Ensuring that cats get enough water is another essential part of health maintenance. A lack of fluid intake can be a predisposing cause of urinary tract disease.


There are two ways to increase the amount of water in cats’ diets: fountains and wet food. Some cats strongly prefer drinking running water; moving water is often cleaner in the wild, and cats may be naturally drawn to the flowing water in fountains.

Feeding cats more wet food is another way to boost hydration. Most wet food has a relatively high moisture content (over 70%), and cats enjoy its taste, smell, and texture.
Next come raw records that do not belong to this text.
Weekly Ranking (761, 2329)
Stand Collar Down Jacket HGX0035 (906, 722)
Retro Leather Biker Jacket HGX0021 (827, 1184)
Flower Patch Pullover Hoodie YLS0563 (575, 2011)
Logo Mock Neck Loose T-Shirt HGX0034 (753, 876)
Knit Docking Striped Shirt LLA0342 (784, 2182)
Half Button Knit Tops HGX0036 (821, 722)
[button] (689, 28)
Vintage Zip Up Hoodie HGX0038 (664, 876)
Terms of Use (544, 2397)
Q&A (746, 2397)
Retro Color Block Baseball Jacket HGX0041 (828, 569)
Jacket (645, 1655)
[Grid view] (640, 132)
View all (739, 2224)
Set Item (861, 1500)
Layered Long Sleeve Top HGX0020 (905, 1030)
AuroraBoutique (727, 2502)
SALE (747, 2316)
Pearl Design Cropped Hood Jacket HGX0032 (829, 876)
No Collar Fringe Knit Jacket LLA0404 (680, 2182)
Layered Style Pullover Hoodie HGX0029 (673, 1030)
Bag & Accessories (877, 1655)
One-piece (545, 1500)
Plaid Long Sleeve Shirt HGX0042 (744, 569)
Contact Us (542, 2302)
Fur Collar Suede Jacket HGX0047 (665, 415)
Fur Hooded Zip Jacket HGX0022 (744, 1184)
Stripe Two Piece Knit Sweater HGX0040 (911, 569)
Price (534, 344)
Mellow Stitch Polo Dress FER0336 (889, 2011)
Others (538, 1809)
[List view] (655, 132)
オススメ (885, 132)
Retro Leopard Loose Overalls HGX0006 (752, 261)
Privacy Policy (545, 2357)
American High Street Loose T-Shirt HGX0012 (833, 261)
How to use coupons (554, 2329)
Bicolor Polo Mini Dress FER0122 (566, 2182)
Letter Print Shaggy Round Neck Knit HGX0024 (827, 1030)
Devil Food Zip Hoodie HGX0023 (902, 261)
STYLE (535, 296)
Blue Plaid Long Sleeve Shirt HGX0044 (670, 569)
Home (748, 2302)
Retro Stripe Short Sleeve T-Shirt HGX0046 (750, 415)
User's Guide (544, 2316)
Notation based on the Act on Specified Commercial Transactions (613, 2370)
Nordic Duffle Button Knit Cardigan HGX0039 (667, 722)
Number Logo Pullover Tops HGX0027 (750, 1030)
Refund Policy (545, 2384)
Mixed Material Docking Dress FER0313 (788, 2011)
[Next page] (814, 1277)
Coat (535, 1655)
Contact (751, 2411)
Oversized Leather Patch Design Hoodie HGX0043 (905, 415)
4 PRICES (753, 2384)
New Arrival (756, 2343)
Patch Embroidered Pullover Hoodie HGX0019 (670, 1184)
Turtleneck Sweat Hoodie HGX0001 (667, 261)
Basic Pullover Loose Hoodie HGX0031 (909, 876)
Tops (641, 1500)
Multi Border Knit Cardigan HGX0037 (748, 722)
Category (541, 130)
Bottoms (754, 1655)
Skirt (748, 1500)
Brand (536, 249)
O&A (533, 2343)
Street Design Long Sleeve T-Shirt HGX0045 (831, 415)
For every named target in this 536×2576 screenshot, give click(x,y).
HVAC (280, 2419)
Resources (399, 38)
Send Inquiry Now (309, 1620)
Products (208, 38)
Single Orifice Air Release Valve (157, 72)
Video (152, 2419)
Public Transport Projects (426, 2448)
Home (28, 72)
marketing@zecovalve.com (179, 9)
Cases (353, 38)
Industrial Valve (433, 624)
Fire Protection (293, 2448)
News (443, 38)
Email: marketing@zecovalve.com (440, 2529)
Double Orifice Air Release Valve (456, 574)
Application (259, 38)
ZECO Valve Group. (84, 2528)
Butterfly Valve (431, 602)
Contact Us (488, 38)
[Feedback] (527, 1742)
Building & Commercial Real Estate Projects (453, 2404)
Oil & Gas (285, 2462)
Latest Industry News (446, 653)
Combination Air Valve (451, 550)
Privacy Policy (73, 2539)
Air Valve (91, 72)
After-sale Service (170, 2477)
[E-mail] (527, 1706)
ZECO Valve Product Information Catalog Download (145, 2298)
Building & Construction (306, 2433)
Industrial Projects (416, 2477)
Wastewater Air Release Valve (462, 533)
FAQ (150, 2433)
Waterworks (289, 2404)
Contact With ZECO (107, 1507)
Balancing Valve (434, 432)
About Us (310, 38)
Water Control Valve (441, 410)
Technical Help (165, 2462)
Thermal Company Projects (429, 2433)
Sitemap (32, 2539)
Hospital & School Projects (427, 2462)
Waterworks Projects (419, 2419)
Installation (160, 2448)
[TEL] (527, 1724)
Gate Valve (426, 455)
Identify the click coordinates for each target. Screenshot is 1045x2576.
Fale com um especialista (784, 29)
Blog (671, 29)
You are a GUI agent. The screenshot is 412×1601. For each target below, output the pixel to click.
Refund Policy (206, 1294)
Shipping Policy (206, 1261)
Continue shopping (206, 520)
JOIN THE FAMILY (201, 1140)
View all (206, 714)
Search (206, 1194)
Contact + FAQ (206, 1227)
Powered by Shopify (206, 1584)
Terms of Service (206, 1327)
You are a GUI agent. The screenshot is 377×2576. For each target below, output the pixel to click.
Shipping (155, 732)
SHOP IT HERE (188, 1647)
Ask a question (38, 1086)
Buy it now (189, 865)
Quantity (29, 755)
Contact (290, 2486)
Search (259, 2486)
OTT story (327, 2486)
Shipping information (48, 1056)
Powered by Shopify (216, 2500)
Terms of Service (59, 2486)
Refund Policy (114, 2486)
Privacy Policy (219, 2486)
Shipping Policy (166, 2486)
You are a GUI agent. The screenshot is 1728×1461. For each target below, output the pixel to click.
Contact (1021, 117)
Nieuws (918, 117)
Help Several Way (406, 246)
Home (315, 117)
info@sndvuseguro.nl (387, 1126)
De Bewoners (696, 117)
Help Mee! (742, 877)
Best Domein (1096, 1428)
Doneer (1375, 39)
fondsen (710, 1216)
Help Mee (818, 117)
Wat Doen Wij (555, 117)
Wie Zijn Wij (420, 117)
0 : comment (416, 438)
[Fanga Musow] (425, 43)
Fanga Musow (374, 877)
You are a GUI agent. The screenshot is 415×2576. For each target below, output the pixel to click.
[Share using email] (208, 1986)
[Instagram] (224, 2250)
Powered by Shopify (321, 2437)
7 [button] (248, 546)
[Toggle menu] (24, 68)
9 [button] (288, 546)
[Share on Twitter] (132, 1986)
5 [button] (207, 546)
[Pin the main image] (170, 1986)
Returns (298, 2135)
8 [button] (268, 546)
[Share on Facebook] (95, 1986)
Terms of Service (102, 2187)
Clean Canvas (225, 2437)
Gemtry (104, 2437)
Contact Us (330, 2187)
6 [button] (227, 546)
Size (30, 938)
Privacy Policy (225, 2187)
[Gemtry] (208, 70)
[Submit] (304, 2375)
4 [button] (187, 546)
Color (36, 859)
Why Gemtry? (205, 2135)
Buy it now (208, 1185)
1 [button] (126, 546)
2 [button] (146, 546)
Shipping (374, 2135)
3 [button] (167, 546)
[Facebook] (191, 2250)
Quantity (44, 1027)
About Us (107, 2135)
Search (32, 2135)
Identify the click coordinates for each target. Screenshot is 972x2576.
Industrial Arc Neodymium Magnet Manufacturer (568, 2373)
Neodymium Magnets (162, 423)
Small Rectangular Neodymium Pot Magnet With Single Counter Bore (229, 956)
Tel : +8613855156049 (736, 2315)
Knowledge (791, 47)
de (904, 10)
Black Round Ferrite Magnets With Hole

black and white cat eats liquid food from a plate
Photo Credit: Elizabett, Shutterstock

The Ideal Diet

Shopping for commercial products that feature the American Association of Feed Control Officials (AAFCO) statements of nutritional adequacy makes it easy to find brands that have all the nutrients cats’ bodies need to stay healthy and fit.

Remember that cats’ nutritional requirements change as they age. Kittens have higher protein and fat demands than adults, and seniors often require cat food with less fat. Your vet can provide recommendations for high-quality cat food and help you develop a healthy diet for your cat.


Can Cats Eat Dog Food?

No. If your cat gets a bite or two of your dog’s kibble, there’s not much to be concerned about, but cats can’t eat dog food frequently. Cats require higher levels of protein than dogs, and some essential nutrients, such as taurine, that are important for feline health aren’t always included in adequate amounts in dog food. Insufficient taurine can lead to heart and eye problems in cats.

Can Cats Eat Fruit and Vegetable Treats?

cats sniffing carrots
Photo Credit: Patrik Kraus, Shutterstock

Although cats can eat fruits and vegetables occasionally, they prefer commercial treats with animal protein. Most cats aren’t attracted to veggies or fruits. However, broccoli, asparagus, cooked sweet potatoes, pumpkin, and bananas are safe to serve cats in small portions.


While cats and ferrets have similar nutritional needs, each has specific dietary requirements that are usually met by feeding species-appropriate commercial formulations. Although ferret food isn’t hazardous to cats as an occasional snack, cat food and high-protein treats are healthier and recommended by veterinarians. Your vet can help you select a healthy cat food for your pet.